My motivations were more pragmatic that theoretical. I was not interested in building a new career as a scholar of philosophy, but I learned from the writings of Aristotle, Immanuel Kant, and John Stuart Mill. These writings helped me interpret the motivations that led to my crime. They also helped me put into context what I learned from others whose lapses in ethics led to problems in their careers, their personal lives, and sometimes, their challenges with the criminal justice system.

As a prisoner I was surrounded with men who could serve as case studies for courses on the importance of ethical decision-making. Like I had, these men were reared in homes and communities that nurtured and prepared them for leadership. They were educated in America’s best universities and led careers of distinction in law, medicine, finance, politics, and business.

I introduce those men in the pages that follow. In sharing what I learned from them, readers will see that neither background nor successes protect against the lasting perils that follow an inattention to ethics.

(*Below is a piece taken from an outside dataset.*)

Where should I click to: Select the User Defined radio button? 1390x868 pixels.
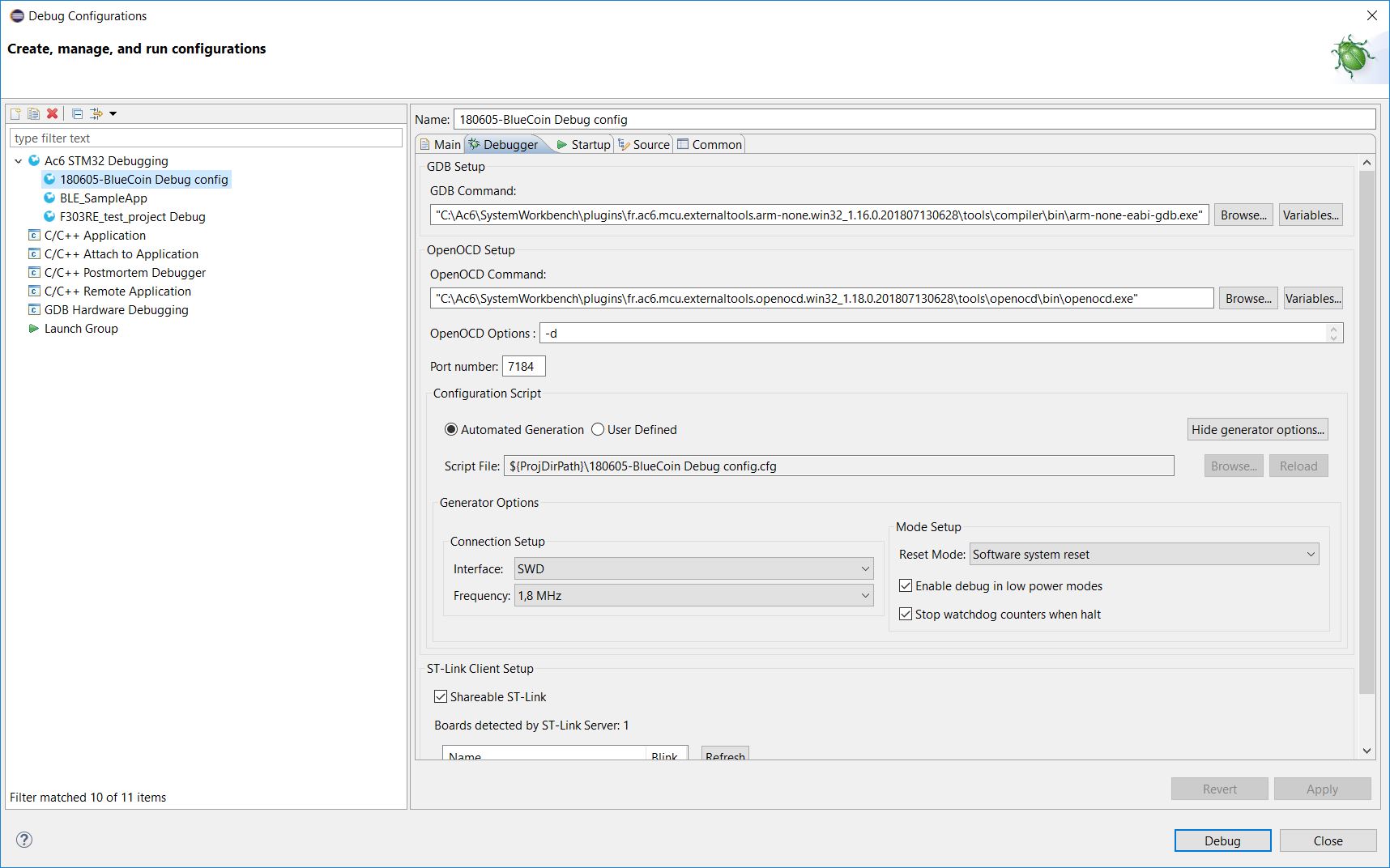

Besides learning from men who sat beside me in federal prison, I drew lessons from contemporary figures who made decisions that have tarnished their standing in society. Like millions of fans around the world, for example, I was saddened in the fall of 2009 when headlines broke about Tiger Woods. Tiger and I were about the same age, yet for years I admired him from afar as an individual of the highest caliber.

In Tiger I saw a commitment to personal excellence, a work ethic and discipline that struck me as the perfect example for which all individuals should strive. Success seemed his on every level. Tiger was the indisputable leader of his profession, and corporations from around the globe paid tens of millions to associate their brands to his reputation. The surface glimpses of his life suggested that Tiger enjoyed the loving warmth of a model family, with his striking wife and two adorable children.

Mere hours after Tiger confessed to infidelity, however, some of his most public sponsors wanted their association with him to disappear. The New York Times reported Accenture, the worldwide consulting firm, had been using Tiger in 83 percent of the company’s ads. The company’s ad campaign had been about high performance, but with Tiger’s confession to infidelity in his personal life, Accenture no longer recognized Tiger as a metaphor for high performance.

Accenture’s ads featuring Tiger—crouching on the green, studying a golf balls trajectory, him peering into the distance through foreboding dark clouds, him high stepping through tall grass beside a caption about the “road to high performance” not always being paved—no longer applied. It wasn’t Tiger’s performance as a golfer that led to the loss of his reputation.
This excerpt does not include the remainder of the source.